Dataset entries
==================================================
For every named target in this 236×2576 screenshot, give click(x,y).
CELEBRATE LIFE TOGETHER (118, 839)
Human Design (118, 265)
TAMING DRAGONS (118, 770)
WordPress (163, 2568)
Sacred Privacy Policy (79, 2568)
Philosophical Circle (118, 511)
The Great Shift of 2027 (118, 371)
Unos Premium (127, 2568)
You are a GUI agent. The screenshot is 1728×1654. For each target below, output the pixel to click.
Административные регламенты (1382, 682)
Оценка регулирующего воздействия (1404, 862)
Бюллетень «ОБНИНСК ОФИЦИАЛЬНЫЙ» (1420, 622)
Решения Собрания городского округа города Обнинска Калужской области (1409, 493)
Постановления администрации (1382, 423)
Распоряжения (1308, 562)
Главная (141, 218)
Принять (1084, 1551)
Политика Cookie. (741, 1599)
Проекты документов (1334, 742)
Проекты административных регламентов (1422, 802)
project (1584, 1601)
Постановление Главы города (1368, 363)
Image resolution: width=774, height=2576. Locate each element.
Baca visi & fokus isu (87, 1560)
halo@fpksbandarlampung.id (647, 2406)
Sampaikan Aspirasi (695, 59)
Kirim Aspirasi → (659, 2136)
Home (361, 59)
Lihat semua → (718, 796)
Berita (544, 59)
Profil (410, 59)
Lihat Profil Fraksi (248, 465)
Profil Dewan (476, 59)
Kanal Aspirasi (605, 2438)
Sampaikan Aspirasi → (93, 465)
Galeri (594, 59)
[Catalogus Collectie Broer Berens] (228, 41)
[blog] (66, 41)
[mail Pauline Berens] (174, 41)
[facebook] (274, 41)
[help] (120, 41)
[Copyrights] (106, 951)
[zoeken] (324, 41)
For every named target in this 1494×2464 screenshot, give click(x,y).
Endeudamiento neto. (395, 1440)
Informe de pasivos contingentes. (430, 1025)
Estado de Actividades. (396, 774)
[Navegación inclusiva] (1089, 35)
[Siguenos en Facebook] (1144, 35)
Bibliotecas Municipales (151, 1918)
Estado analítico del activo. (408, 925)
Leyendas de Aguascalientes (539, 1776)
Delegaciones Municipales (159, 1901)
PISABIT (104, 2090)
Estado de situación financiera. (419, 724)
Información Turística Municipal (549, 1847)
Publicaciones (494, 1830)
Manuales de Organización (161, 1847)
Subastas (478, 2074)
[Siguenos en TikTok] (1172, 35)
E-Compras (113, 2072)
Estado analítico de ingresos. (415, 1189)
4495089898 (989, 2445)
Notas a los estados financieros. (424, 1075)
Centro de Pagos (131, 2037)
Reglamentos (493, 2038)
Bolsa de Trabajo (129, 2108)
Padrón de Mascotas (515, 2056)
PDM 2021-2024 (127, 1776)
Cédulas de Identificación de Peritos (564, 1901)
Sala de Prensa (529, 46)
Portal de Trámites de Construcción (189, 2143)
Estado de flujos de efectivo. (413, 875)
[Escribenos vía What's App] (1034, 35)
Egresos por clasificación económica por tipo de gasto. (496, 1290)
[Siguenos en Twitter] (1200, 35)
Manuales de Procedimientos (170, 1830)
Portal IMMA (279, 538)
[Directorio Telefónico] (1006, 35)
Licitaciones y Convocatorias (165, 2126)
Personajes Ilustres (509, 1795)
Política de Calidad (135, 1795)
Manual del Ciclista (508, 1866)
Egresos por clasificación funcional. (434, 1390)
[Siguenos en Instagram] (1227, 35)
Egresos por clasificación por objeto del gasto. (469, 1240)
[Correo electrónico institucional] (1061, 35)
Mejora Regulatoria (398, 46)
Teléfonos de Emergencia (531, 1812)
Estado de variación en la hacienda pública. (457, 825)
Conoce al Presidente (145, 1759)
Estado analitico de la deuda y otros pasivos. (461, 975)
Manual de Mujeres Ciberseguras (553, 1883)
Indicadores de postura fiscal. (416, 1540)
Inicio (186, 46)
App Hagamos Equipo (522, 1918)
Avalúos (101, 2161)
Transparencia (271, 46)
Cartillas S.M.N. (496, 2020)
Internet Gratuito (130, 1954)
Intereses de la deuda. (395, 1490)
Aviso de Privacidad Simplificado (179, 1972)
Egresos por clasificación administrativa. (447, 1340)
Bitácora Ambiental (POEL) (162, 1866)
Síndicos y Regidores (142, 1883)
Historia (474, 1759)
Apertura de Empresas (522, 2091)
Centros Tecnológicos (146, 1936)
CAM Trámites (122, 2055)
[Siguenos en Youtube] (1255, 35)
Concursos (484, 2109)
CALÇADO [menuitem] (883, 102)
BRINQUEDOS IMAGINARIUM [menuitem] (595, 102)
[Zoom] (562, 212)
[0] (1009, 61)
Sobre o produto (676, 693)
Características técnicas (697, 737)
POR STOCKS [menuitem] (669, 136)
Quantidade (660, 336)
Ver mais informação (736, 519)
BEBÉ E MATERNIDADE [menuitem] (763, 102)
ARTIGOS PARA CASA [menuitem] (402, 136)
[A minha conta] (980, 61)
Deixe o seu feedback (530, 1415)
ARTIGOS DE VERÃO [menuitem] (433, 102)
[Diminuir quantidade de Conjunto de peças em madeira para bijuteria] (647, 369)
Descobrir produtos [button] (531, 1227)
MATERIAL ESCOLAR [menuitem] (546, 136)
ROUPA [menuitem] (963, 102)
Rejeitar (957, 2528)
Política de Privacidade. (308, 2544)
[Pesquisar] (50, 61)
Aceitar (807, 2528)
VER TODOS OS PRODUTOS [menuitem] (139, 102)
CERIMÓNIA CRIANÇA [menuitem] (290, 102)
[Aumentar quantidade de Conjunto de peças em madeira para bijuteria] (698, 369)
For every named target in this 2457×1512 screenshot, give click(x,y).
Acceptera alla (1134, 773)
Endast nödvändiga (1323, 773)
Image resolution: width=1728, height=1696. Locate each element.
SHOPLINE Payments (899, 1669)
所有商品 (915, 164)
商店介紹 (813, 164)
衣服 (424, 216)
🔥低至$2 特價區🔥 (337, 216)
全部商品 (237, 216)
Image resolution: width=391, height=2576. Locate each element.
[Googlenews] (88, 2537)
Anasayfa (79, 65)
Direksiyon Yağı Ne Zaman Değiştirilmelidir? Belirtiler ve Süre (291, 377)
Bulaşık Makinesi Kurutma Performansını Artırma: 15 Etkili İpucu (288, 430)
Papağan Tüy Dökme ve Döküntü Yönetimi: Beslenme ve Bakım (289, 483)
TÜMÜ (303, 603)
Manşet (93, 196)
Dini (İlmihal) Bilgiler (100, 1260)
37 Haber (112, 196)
==================================================
● **WHAT NEEDS TO BE DONE**: Set down, exactly as written, each line of the data from its opening line through the one containing "Berita (544, 59)". Output nothing more.

● **EXPECTED OUTPUT**:
For every named target in this 236×2576 screenshot, give click(x,y).
CELEBRATE LIFE TOGETHER (118, 839)
Human Design (118, 265)
TAMING DRAGONS (118, 770)
WordPress (163, 2568)
Sacred Privacy Policy (79, 2568)
Philosophical Circle (118, 511)
The Great Shift of 2027 (118, 371)
Unos Premium (127, 2568)
You are a GUI agent. The screenshot is 1728×1654. For each target below, output the pixel to click.
Административные регламенты (1382, 682)
Оценка регулирующего воздействия (1404, 862)
Бюллетень «ОБНИНСК ОФИЦИАЛЬНЫЙ» (1420, 622)
Решения Собрания городского округа города Обнинска Калужской области (1409, 493)
Постановления администрации (1382, 423)
Распоряжения (1308, 562)
Главная (141, 218)
Принять (1084, 1551)
Политика Cookie. (741, 1599)
Проекты документов (1334, 742)
Проекты административных регламентов (1422, 802)
project (1584, 1601)
Постановление Главы города (1368, 363)
Image resolution: width=774, height=2576. Locate each element.
Baca visi & fokus isu (87, 1560)
halo@fpksbandarlampung.id (647, 2406)
Sampaikan Aspirasi (695, 59)
Kirim Aspirasi → (659, 2136)
Home (361, 59)
Lihat semua → (718, 796)
Berita (544, 59)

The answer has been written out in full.